→ **Exercise aim**: Gather each line of the entries below that includes "agent".
-- Data for review follows --
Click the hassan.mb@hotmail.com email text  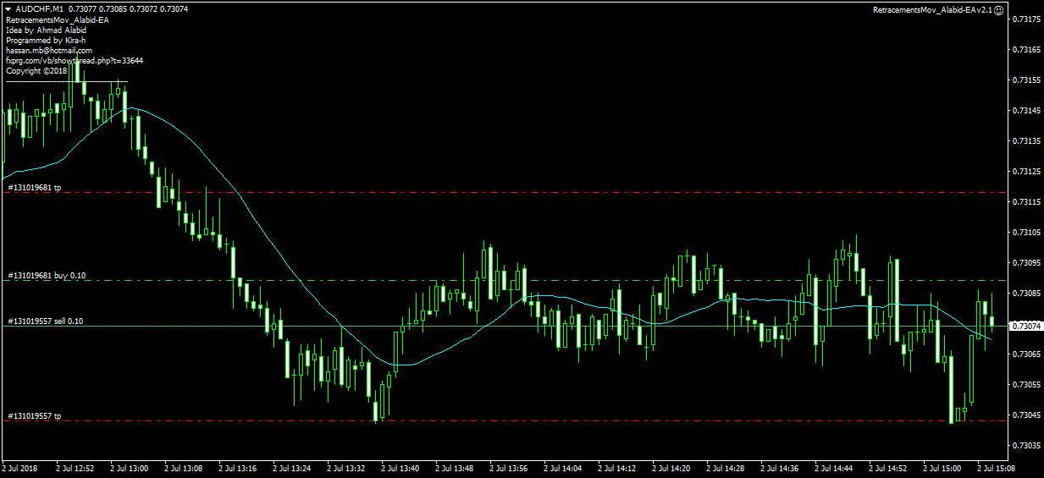tap(49, 51)
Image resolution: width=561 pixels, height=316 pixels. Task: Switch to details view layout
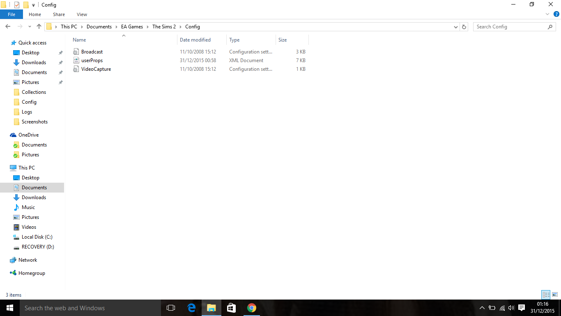[546, 295]
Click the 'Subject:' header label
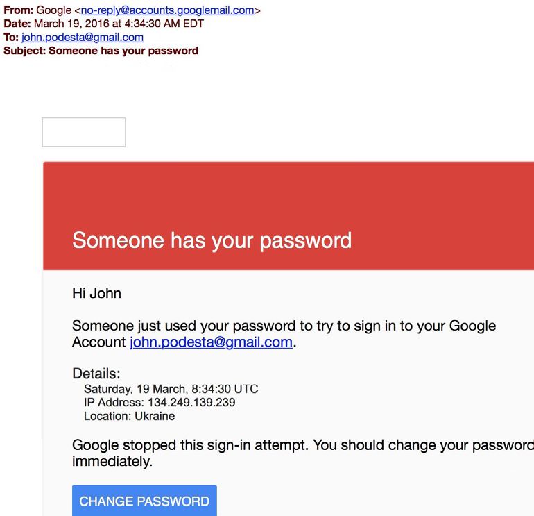The image size is (534, 516). tap(24, 51)
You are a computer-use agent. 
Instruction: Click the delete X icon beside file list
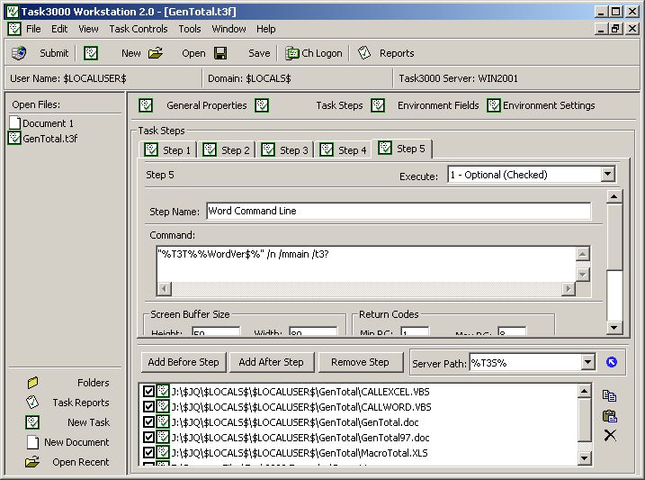(609, 435)
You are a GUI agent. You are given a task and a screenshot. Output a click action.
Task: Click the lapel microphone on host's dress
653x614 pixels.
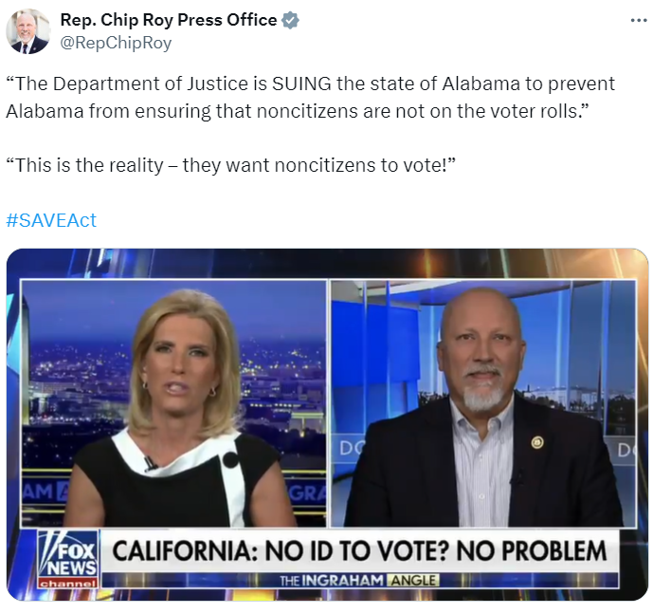150,463
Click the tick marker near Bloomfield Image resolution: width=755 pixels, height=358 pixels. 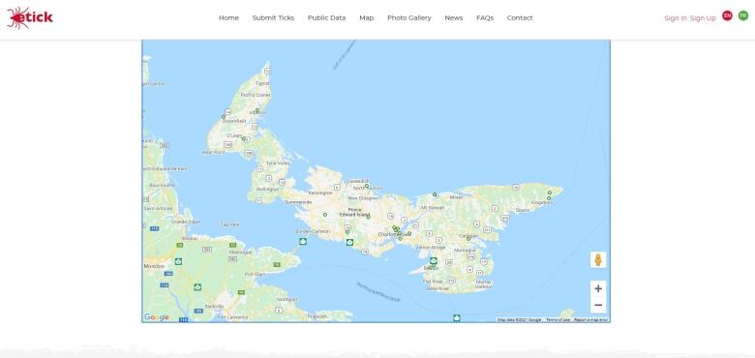click(x=224, y=117)
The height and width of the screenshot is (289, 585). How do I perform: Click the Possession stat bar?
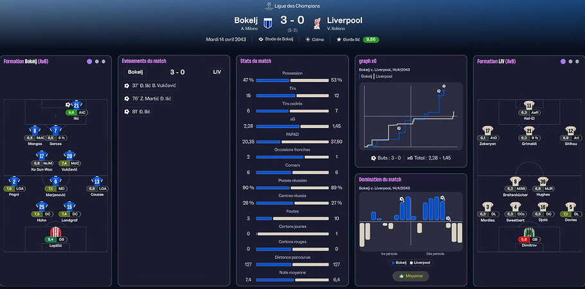(293, 80)
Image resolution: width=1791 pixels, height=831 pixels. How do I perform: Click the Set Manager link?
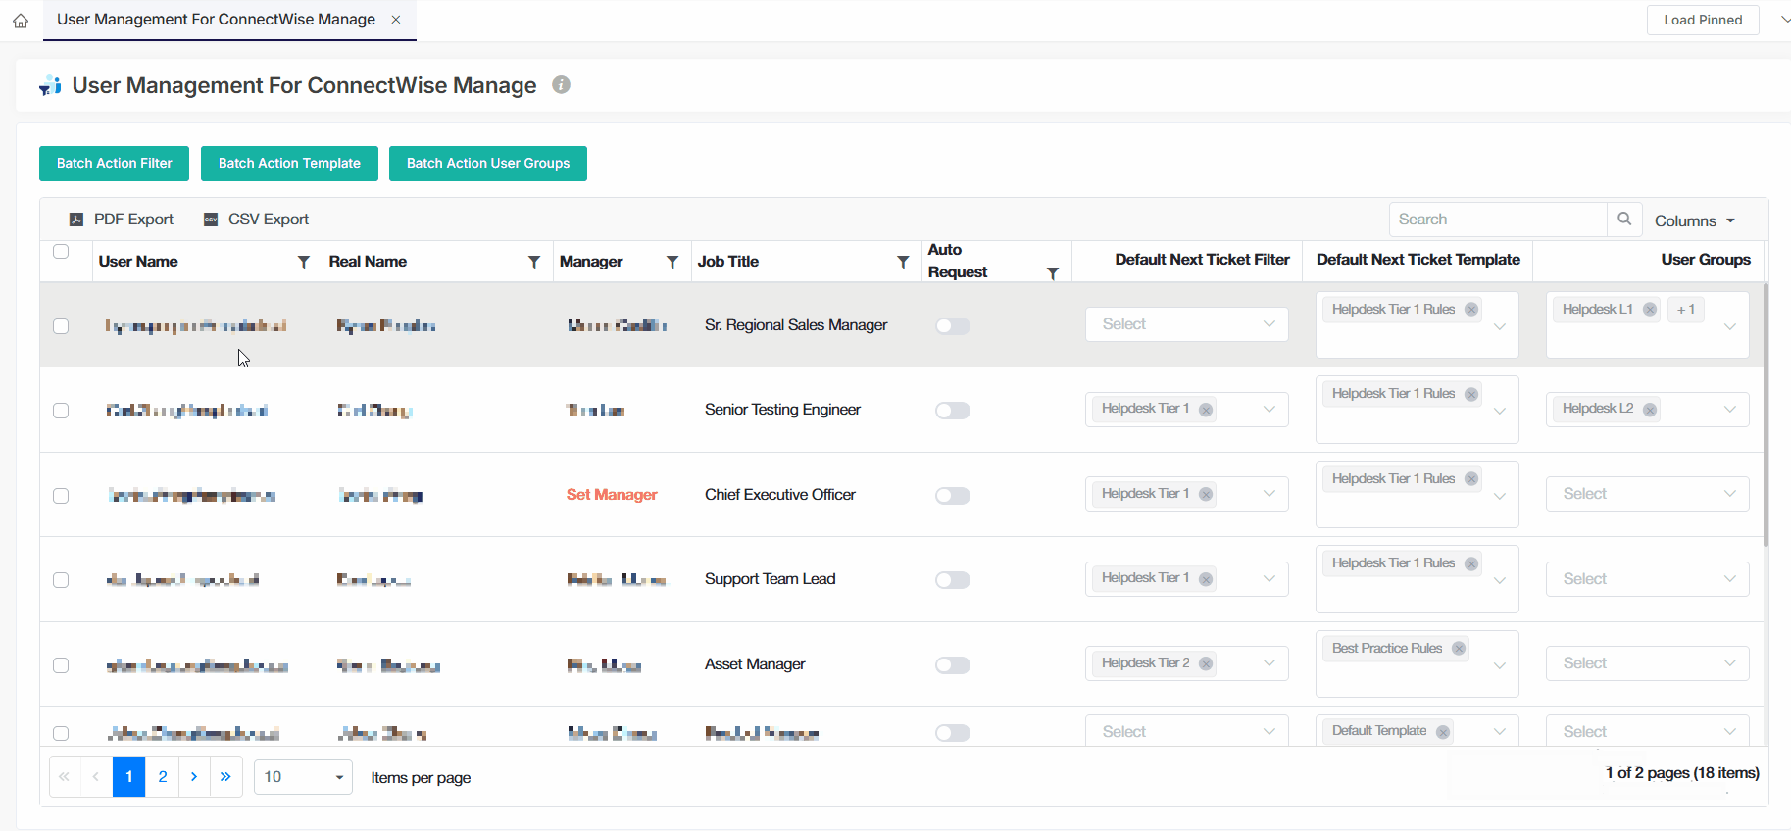[612, 495]
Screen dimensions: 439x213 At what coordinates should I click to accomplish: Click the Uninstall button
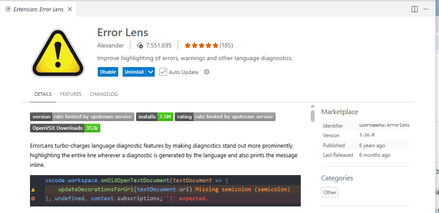134,72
-- Data for review concluded --
→ **Your solution**:
You are a computer-use agent. 
You are a GUI agent. You are given a task and a screenshot. Output a click action.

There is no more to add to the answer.